Write the data out again, exactly as given.

******

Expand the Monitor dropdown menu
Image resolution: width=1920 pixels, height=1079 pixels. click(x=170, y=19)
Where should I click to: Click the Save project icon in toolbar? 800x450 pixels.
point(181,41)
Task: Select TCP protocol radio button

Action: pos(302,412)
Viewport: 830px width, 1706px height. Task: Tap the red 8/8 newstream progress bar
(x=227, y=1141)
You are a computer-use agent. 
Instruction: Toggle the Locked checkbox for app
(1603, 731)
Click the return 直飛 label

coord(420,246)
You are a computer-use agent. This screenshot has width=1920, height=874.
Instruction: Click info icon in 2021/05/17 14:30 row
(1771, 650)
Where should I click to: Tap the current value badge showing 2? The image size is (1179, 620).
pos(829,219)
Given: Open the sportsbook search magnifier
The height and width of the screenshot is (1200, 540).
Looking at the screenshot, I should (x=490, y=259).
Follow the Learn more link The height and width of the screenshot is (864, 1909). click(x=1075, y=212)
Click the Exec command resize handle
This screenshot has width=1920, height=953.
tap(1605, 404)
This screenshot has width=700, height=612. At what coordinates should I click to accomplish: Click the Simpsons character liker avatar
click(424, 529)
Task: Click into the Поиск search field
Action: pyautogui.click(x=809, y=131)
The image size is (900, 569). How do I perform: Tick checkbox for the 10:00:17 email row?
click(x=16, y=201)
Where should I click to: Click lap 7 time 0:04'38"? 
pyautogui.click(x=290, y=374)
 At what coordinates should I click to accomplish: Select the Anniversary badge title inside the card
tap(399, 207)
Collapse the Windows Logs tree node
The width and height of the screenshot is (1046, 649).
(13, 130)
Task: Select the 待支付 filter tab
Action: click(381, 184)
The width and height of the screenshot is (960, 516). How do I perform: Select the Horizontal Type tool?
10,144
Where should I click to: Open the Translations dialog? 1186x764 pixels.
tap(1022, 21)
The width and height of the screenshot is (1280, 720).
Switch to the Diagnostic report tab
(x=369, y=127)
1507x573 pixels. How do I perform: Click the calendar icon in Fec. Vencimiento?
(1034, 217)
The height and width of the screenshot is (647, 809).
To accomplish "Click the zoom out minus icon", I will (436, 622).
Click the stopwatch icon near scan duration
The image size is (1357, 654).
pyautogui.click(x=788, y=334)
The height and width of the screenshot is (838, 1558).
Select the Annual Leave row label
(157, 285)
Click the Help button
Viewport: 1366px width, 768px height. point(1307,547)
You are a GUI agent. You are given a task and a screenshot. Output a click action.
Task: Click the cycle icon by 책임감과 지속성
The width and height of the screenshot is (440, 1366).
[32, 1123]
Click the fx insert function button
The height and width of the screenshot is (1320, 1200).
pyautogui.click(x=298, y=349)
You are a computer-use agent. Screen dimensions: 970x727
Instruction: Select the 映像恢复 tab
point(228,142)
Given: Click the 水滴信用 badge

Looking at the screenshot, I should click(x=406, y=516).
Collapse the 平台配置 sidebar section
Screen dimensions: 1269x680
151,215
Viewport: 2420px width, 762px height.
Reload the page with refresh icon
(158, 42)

******

== Answer ==
Expand the Monitor dropdown menu
Image resolution: width=1920 pixels, height=1079 pixels. click(x=170, y=19)
Where should I click to: Click the Save project icon in toolbar? 800x450 pixels.
point(181,41)
Task: Select TCP protocol radio button

Action: pos(302,412)
Viewport: 830px width, 1706px height. Task: Tap the red 8/8 newstream progress bar
(x=227, y=1141)
You are a computer-use agent. 
Instruction: Toggle the Locked checkbox for app
(1603, 731)
Click the return 直飛 label

coord(420,246)
You are a computer-use agent. This screenshot has width=1920, height=874.
Instruction: Click info icon in 2021/05/17 14:30 row
(1771, 650)
Where should I click to: Tap the current value badge showing 2? The image size is (1179, 620).
pos(829,219)
Given: Open the sportsbook search magnifier
The height and width of the screenshot is (1200, 540).
Looking at the screenshot, I should (x=490, y=259).
Follow the Learn more link The height and width of the screenshot is (864, 1909). click(x=1075, y=212)
Click the Exec command resize handle
This screenshot has width=1920, height=953.
tap(1605, 404)
This screenshot has width=700, height=612. At what coordinates should I click to accomplish: Click the Simpsons character liker avatar
click(424, 529)
Task: Click into the Поиск search field
Action: pyautogui.click(x=809, y=131)
The image size is (900, 569). How do I perform: Tick checkbox for the 10:00:17 email row?
click(x=16, y=201)
Where should I click to: Click lap 7 time 0:04'38"? 
pyautogui.click(x=290, y=374)
 At what coordinates should I click to accomplish: Select the Anniversary badge title inside the card
tap(399, 207)
Collapse the Windows Logs tree node
The width and height of the screenshot is (1046, 649).
(13, 130)
Task: Select the 待支付 filter tab
Action: click(381, 184)
The width and height of the screenshot is (960, 516). How do I perform: Select the Horizontal Type tool?
10,144
Where should I click to: Open the Translations dialog? 1186x764 pixels.
tap(1022, 21)
The width and height of the screenshot is (1280, 720).
Switch to the Diagnostic report tab
(x=369, y=127)
1507x573 pixels. How do I perform: Click the calendar icon in Fec. Vencimiento?
(1034, 217)
The height and width of the screenshot is (647, 809).
To accomplish "Click the zoom out minus icon", I will (436, 622).
Click the stopwatch icon near scan duration
The image size is (1357, 654).
pyautogui.click(x=788, y=334)
The height and width of the screenshot is (838, 1558).
Select the Annual Leave row label
(157, 285)
Click the Help button
Viewport: 1366px width, 768px height. point(1307,547)
You are a GUI agent. You are given a task and a screenshot. Output a click action.
Task: Click the cycle icon by 책임감과 지속성
The width and height of the screenshot is (440, 1366).
[32, 1123]
Click the fx insert function button
The height and width of the screenshot is (1320, 1200).
pyautogui.click(x=298, y=349)
You are a computer-use agent. Screen dimensions: 970x727
Instruction: Select the 映像恢复 tab
point(228,142)
Given: Click the 水滴信用 badge

Looking at the screenshot, I should click(x=406, y=516).
Collapse the 平台配置 sidebar section
Screen dimensions: 1269x680
151,215
Viewport: 2420px width, 762px height.
Reload the page with refresh icon
(158, 42)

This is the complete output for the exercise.